= What the task requires =
Tell how many lines in these records contain the string "plus", with only the number as the reply.

[[ Exercise material, beginning ]]

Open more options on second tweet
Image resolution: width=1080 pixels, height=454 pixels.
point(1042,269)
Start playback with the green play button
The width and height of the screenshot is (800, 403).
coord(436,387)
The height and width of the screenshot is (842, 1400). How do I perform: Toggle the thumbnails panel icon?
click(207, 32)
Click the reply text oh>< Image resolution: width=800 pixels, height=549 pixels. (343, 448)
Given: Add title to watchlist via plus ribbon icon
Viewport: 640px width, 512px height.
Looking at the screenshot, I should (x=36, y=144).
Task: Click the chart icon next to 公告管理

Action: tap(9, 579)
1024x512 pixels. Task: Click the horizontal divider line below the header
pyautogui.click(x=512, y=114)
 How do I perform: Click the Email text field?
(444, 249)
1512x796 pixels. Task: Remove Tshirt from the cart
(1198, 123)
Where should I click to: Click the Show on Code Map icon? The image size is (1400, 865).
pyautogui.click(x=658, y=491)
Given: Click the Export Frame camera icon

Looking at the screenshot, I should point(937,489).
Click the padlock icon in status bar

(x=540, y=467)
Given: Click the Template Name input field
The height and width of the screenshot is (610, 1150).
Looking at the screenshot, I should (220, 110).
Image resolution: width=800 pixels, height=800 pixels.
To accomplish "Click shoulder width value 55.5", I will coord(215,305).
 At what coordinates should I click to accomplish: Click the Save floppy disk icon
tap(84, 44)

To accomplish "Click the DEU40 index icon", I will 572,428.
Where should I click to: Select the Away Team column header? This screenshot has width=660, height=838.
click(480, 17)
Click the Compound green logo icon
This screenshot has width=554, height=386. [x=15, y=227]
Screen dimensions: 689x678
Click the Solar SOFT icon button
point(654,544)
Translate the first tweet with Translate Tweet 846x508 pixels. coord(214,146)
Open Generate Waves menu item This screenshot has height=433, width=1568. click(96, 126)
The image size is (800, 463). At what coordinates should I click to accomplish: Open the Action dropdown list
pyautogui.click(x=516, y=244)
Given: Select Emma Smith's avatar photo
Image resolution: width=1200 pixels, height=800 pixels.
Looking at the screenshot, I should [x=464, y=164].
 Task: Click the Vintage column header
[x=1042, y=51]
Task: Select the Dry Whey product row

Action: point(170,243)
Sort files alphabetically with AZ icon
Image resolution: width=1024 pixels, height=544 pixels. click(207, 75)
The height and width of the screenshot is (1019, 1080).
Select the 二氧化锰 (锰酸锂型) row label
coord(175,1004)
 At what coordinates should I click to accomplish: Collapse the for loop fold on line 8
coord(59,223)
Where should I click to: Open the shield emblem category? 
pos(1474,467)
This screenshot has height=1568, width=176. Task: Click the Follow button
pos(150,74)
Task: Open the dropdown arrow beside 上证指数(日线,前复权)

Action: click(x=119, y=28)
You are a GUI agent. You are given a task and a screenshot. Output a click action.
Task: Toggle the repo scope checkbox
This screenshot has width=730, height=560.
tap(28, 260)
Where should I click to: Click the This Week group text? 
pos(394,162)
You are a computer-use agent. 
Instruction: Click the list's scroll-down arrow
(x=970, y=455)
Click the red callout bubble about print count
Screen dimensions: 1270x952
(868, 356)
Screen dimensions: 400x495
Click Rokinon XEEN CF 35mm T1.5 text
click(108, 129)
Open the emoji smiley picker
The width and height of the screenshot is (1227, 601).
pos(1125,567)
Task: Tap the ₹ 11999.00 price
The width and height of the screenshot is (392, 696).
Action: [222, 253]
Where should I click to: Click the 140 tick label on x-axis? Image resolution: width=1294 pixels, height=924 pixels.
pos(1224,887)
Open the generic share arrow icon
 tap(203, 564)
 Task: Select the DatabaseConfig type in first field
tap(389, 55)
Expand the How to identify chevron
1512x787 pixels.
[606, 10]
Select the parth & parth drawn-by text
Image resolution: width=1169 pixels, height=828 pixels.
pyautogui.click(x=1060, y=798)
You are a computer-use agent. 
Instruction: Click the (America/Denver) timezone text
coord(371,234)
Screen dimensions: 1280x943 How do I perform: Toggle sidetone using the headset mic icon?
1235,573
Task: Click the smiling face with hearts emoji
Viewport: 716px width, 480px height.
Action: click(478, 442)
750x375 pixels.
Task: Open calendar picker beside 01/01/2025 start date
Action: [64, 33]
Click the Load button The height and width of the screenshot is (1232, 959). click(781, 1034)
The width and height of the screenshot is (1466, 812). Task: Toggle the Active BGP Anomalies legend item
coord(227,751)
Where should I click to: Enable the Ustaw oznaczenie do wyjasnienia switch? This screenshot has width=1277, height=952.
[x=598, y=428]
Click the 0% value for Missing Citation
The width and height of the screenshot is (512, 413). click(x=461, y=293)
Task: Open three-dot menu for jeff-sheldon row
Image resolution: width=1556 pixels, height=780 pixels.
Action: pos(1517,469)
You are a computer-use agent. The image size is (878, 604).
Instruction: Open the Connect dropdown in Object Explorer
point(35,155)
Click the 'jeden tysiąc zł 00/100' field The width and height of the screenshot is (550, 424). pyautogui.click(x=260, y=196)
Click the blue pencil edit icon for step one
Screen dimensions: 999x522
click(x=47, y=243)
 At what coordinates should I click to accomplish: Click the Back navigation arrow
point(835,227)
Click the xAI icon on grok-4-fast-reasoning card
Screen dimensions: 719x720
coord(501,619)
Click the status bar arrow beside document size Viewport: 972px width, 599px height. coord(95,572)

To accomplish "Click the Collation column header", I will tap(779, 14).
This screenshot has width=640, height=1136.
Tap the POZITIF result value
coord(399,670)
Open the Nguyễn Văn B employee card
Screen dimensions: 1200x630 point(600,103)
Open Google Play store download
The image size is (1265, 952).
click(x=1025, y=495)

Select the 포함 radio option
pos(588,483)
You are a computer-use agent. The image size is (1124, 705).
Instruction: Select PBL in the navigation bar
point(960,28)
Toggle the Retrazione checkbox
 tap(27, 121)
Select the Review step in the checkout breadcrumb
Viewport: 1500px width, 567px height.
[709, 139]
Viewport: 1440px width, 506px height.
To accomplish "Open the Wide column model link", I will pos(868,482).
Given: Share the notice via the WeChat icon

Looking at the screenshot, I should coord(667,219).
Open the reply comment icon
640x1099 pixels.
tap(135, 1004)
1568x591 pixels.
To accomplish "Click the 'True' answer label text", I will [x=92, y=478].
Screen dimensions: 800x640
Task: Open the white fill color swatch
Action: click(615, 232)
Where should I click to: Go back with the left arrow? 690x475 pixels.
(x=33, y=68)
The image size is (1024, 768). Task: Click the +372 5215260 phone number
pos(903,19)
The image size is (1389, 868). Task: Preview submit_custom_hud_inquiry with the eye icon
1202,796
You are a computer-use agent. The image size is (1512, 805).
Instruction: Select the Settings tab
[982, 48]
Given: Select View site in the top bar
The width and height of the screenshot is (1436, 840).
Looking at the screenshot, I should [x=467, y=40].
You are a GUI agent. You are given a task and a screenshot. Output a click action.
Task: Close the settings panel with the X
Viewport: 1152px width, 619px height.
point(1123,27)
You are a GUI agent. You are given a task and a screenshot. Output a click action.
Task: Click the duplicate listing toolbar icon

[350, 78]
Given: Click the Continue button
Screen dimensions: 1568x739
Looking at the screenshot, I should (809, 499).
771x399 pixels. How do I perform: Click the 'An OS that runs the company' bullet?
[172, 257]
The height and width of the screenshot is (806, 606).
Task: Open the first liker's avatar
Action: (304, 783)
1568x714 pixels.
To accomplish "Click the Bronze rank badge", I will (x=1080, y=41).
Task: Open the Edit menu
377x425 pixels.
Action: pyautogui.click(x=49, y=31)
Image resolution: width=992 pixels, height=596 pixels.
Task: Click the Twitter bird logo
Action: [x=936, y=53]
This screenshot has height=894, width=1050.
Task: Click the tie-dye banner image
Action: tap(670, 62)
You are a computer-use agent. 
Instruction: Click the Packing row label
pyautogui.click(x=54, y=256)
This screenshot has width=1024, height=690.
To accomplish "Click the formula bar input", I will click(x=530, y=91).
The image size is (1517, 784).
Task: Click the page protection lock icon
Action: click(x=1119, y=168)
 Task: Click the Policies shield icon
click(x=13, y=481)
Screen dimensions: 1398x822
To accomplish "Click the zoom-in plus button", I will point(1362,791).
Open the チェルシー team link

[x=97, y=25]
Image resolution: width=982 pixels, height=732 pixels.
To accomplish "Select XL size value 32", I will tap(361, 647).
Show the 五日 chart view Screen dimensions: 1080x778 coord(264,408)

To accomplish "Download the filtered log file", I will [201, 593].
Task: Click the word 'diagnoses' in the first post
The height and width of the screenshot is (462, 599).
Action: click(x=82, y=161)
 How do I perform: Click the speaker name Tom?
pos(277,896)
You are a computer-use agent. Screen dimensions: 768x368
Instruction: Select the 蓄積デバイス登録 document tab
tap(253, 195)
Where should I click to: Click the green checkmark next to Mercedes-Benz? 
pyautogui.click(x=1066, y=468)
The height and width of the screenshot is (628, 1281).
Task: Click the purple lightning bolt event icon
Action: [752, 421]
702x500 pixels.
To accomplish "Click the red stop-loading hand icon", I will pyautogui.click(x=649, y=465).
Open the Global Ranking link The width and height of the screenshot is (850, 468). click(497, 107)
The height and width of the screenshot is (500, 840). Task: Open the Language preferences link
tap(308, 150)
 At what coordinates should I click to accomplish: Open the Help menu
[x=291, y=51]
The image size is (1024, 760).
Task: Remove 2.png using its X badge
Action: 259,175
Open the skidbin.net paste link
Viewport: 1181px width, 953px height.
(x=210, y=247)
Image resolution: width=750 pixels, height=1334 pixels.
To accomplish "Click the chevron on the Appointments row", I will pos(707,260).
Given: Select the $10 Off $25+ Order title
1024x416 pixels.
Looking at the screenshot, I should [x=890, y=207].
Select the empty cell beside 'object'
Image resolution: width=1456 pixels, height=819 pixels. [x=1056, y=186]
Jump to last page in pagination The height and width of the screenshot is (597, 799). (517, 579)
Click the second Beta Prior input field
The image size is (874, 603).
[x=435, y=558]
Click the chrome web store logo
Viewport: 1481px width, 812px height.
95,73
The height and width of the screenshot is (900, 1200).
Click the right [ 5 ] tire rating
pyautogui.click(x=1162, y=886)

[[ Exercise material, end ]]

= Expected answer =
2